The panel of roughly 40 economic experts that the University of Chicago's Booth School of Business surveys regularly on public policy issues has reached its verdict on President Obama's proposal to raise the minimum wage to $9 an hour:
The distortionary costs of raising the federal minimum wage to $9 per hour and indexing it to inflation are sufficiently small compared with the benefits to low-skilled workers who can find employment that this would be a desirable policy.
When weighted by the confidence with which the experts held their opinion, 62 percent agreed with that statement while only 16 percent disagreed (with the rest undecided). That's true even though the panel was evenly divided over whether the increase would make it "noticeably harder for low-skilled workers to find employment.
Obviously, some of the panelists who agreed that the minimum wage increase would make it harder for low-skilled workers to find work still thought it was worth doing. You don't have to abandon basic principles of supply and demand in a competitive labor market to conclude that low-wage workers as a group could benefit from a minimum wage increase. If the employment effect is "noticeable" but relatively small compared with the size of the wage increase, aggregate wages among minimum wage workers would still rise.
Problems could arise if a small group of people were likely to bear most of the burden of the higher unemployment. But if the burden of unemployment were spread relatively evenly (say, it takes a little longer, on average, to land a job because employers become a little pickier) the net gain might be spread relatively evenly as well. That likely would occur in real world low-wage labor markets, where there is a lot of turnover and churning.

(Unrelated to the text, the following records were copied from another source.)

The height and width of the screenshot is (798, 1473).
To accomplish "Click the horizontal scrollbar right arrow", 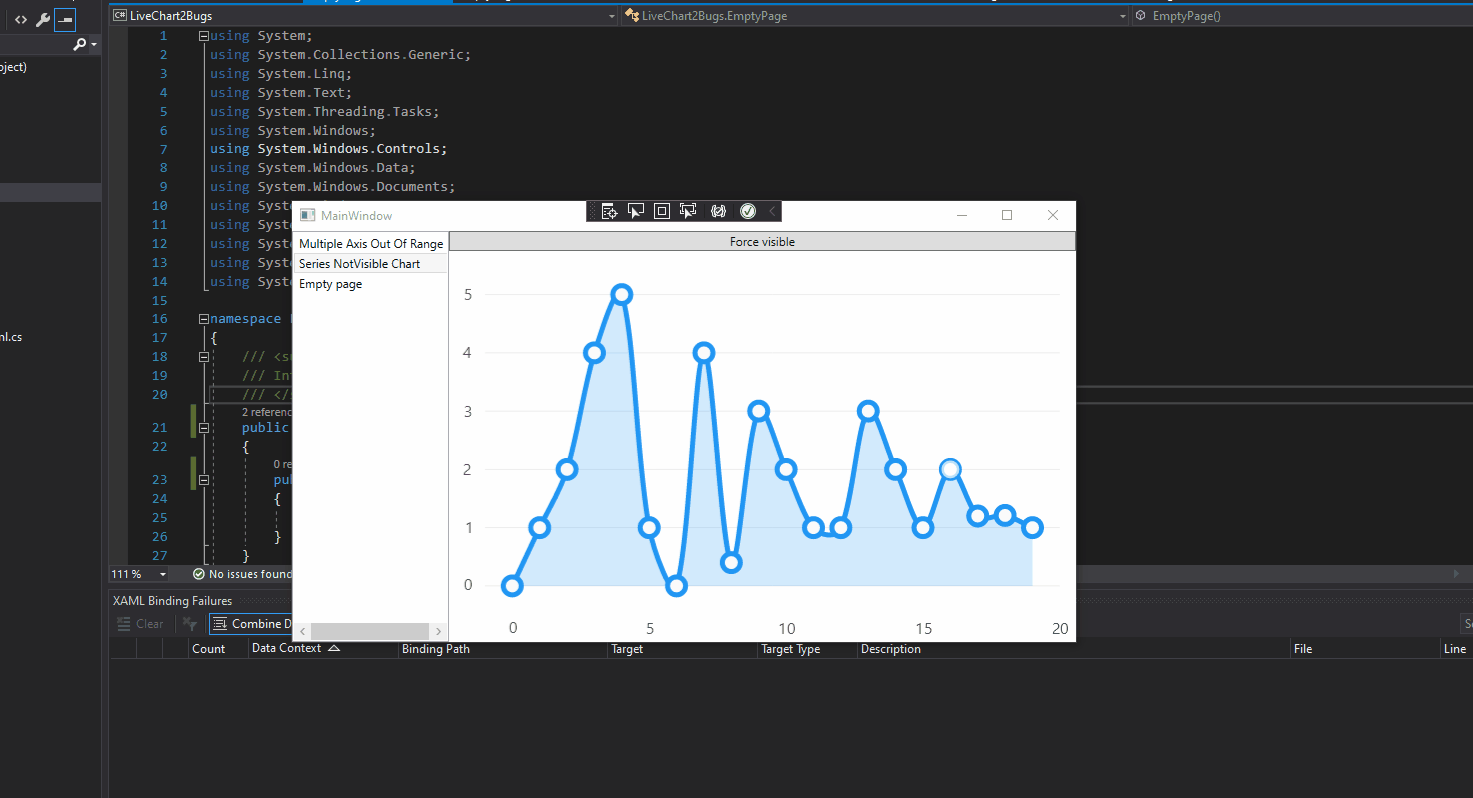I will pyautogui.click(x=438, y=631).
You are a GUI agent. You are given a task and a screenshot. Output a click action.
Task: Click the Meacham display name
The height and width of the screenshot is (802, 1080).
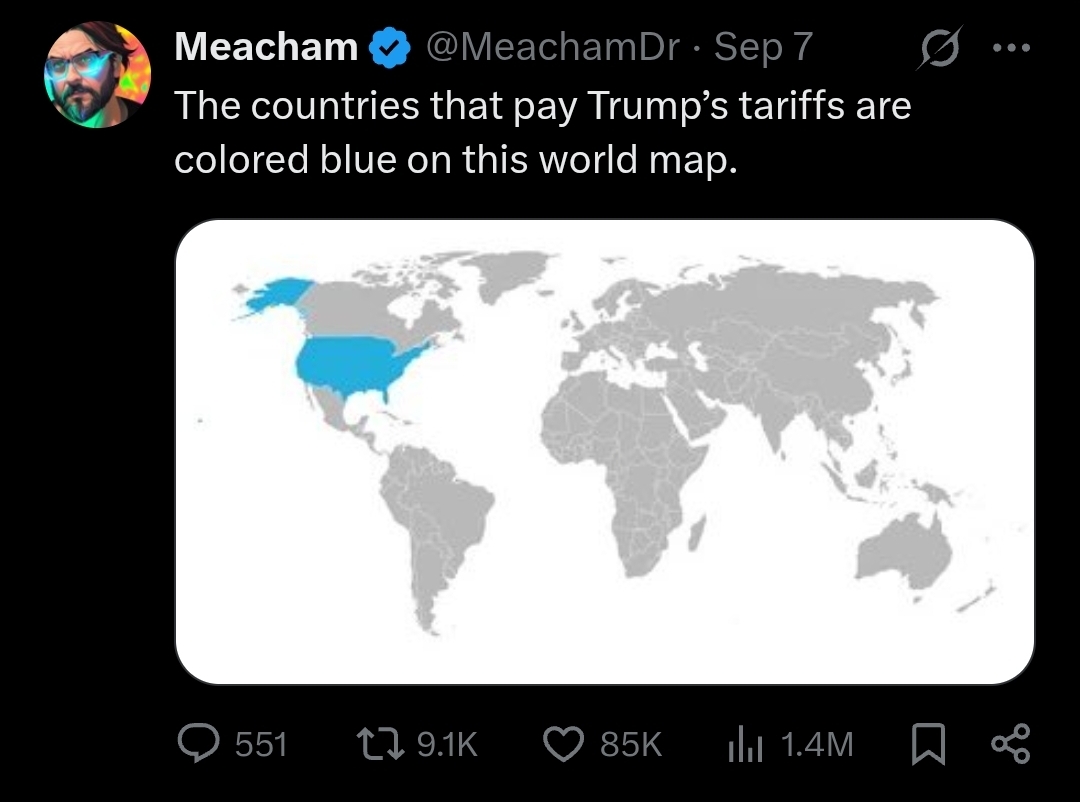[x=266, y=46]
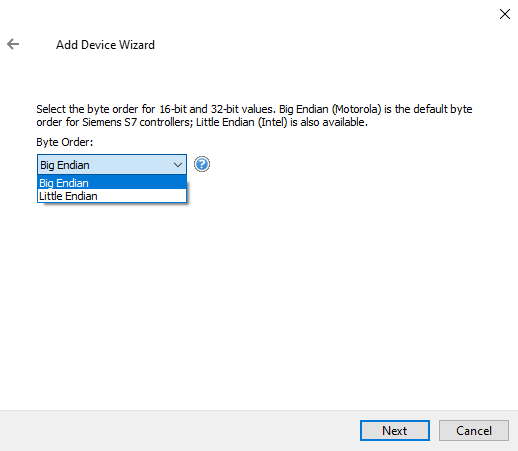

But there may be no adverse impact on employment, or just a very modest one. In this interview, Arindrajit Dube, a leading minimum wage researcher, discusses his own finding of no adverse employment effects and explains why, in more realistic models of the low-wage labor market than the simple competitive supply and demand model, minimum wage laws can make jobs more stable while raising wages.
Center for Economic and Policy Research economist John Schmitt has a an illuminating analysis that summarizes the empirical research and discusses a range of adjustments that employers and workers make that help to explain why so much research finds that the minimum wage has little or no effect on employment. For example, workers may have an incentive to work harder to keep a job that pays more, reducing labor turnover; employers may organize work more efficiently and be less tolerant of shirking; and businesses may raise prices modestly.

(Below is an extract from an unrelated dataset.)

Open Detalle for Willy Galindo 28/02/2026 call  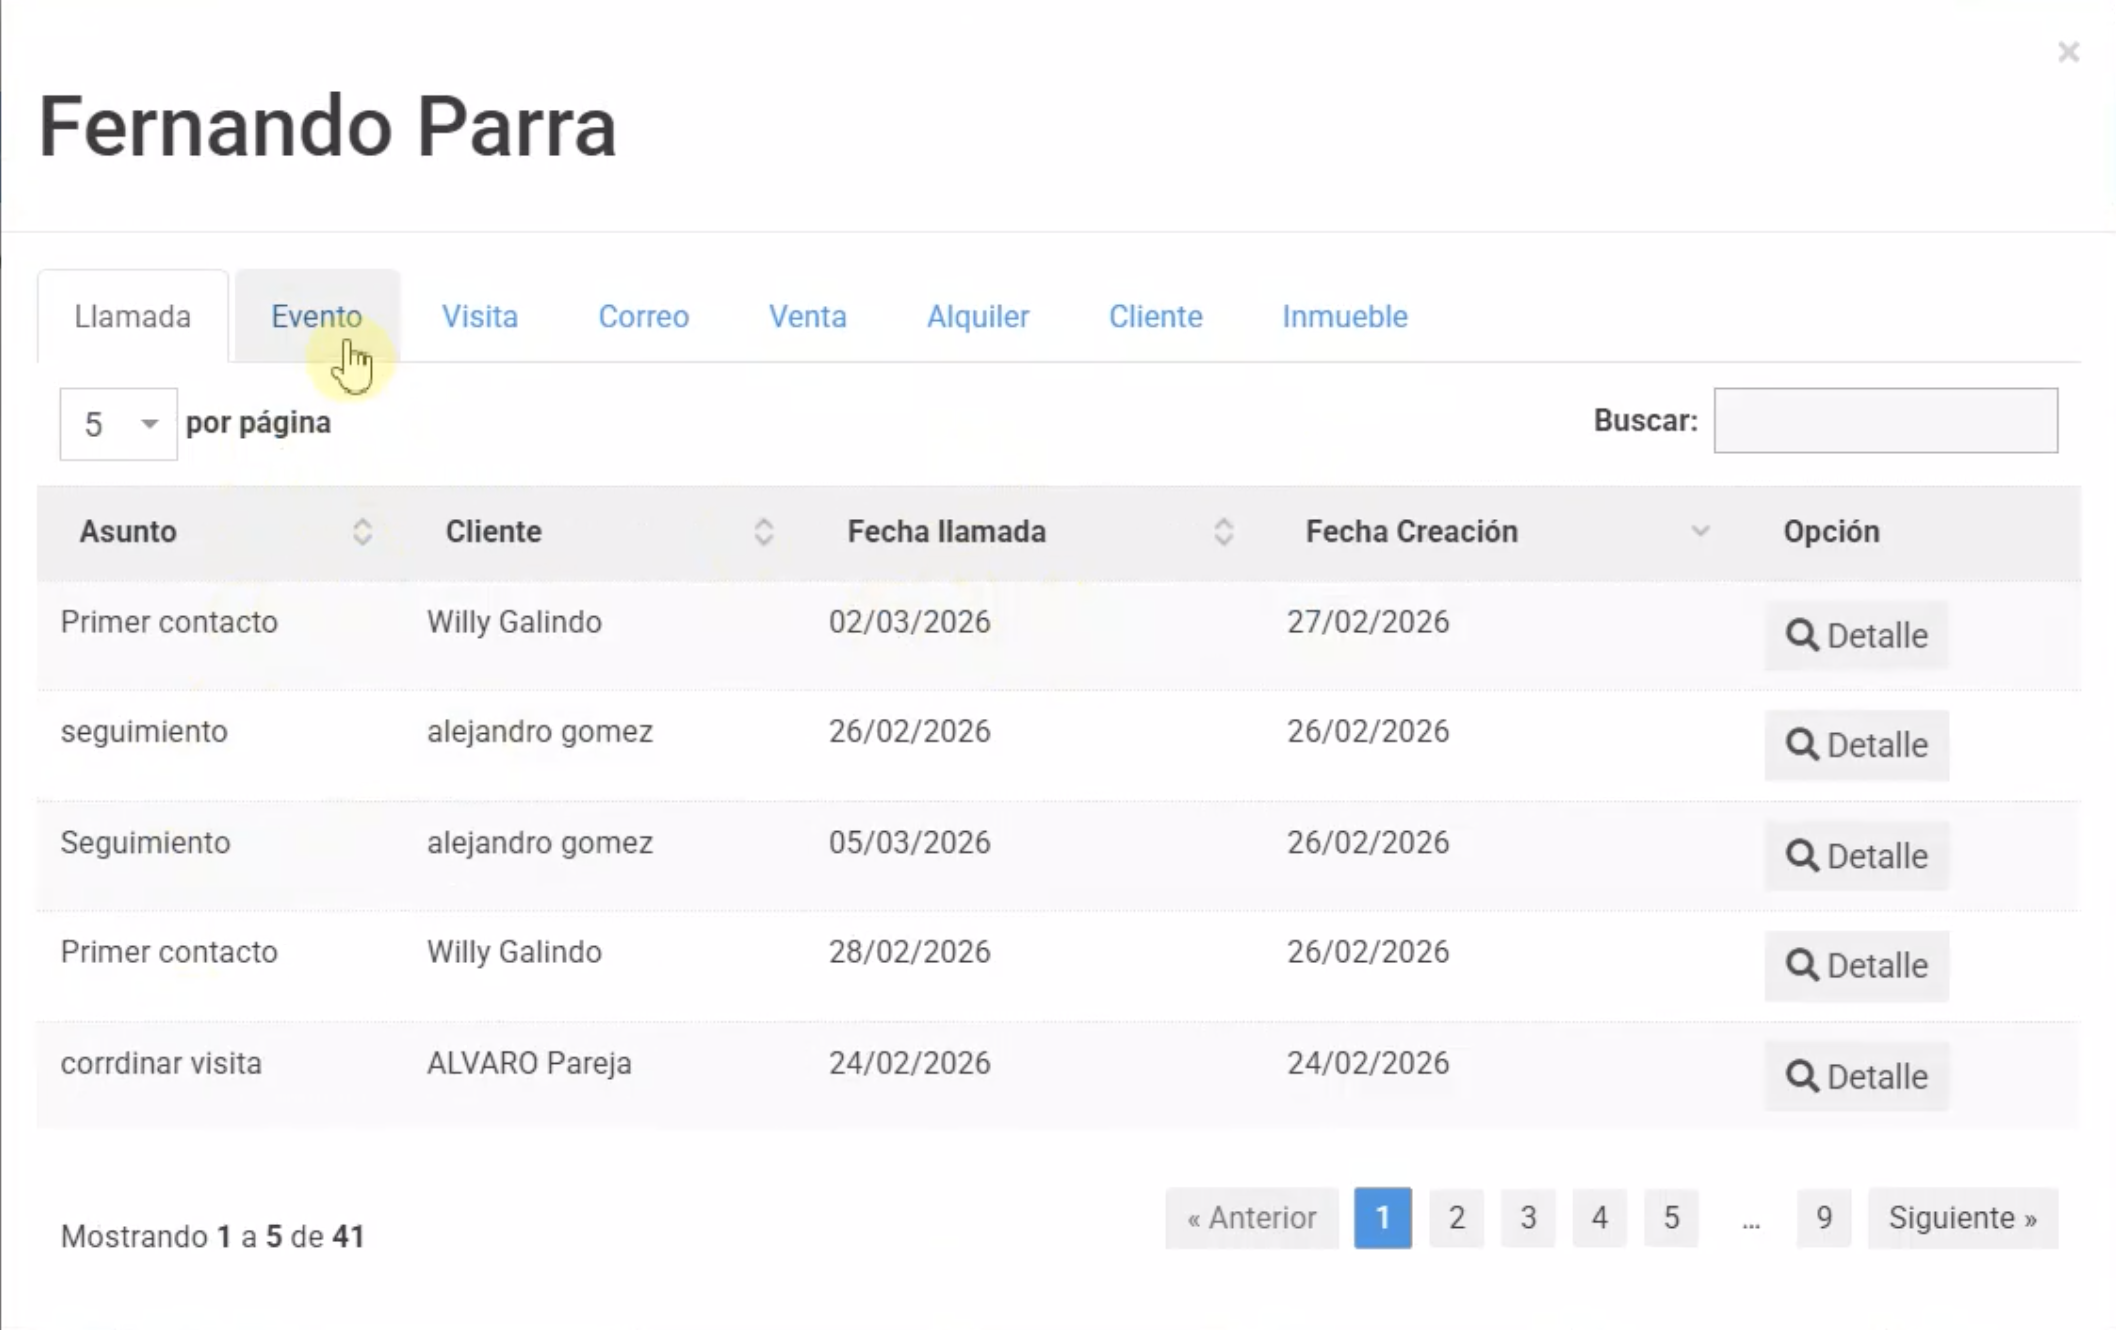(1856, 966)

One common reaction to proposals to raise the minimum wage is that a better way to help low-wage workers would be to raise the Earned Income Tax Credit. In fact, the Earned Income Tax Credit and the minimum wage are better viewed as complementary policies than as substitutes. In the 1990s, my organization, the Center on Budget and Policy Priorities, labeled them the twin pillars of an effective make-work-pay strategy. That remains the case today. The Earned Income Tax Credit gets people into the labor force very effectively, but it would cost the federal government much more if it had to do the job alone. In addition, people typically receive the Earned Income Tax Credit just once a year—at tax time. The minimum wage does not entail large budget costs but, without the Earned Income Tax Credit, policymakers would have to raise it far above its historical level to provide the same level of support that it does in conjunction with the Earned Income Tax Credit—high enough that the grumpy concerns of critics might prove more convincing than they do now.
The president's proposal will, if enacted, move the minimum wage closer to the top of its historical range in inflation-adjusted dollars but not outside the range of experience tested in existing minimum wage research. My reading of that research puts me with the majority of the Booth panel. It's a desirable policy.